The mean age of the subjects surveyed was 60.6 years and the range was 18 to 97. There were 16 different diagnoses, with primary open angle glaucoma (8), exudative macular degeneration (7), and non-exudative macular degeneration (5) being the most common. Eleven of forty-six (24%) patients used smartphones (mean age 36, mean visual acuity right eye 20/146, left eye 20/107), 30 of 46 (65%) used a basic mobile phone (mean age 67, mean acuity in the right eye 20/273, left eye 20/320), and 5 of 46 (11%) patients did not own a cell phone (mean age 79, mean acuity right eye 20/550, left eye 20/112). Among the smartphone users, 9 of 11 (82%) patients reported purchasing their phone because of the features offered. The most common features utilized by low vision smartphone users besides basic phone calling included texting (100%), internet (27%), and email (36%).
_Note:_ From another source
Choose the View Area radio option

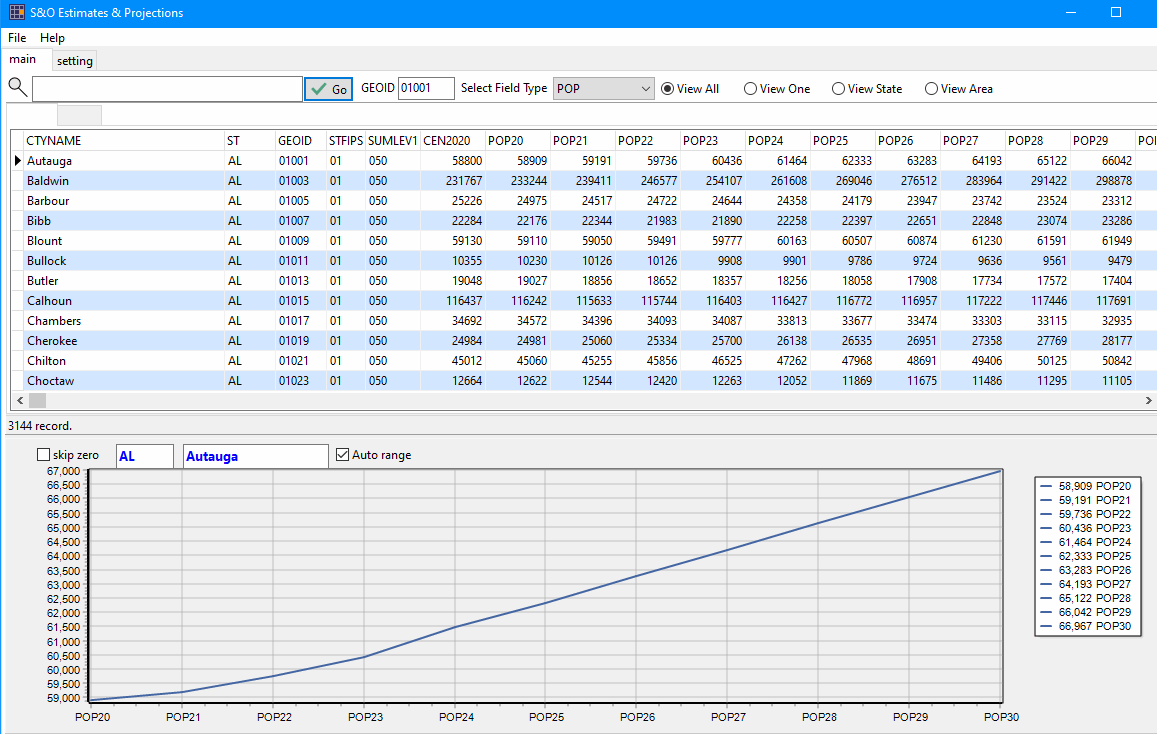click(932, 89)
Seven of forty-six (15%) patients reported that a low vision doctor recommended a smartphone for its accessibility features. Twenty of 35 (57%) non-smartphone users ( mean age 62) reported they were interested in learning more about adaptive technology features provided by smartphones.
Younger patients are more likely to use smartphones in their low vision rehabilitation. A low percentage of patients reported any recommendation from their low vision doctors regarding smartphone technology as part of their vision rehabilitation. Though younger patients are using smartphone technology more, motivation exists for older patients to learn about these capabilities.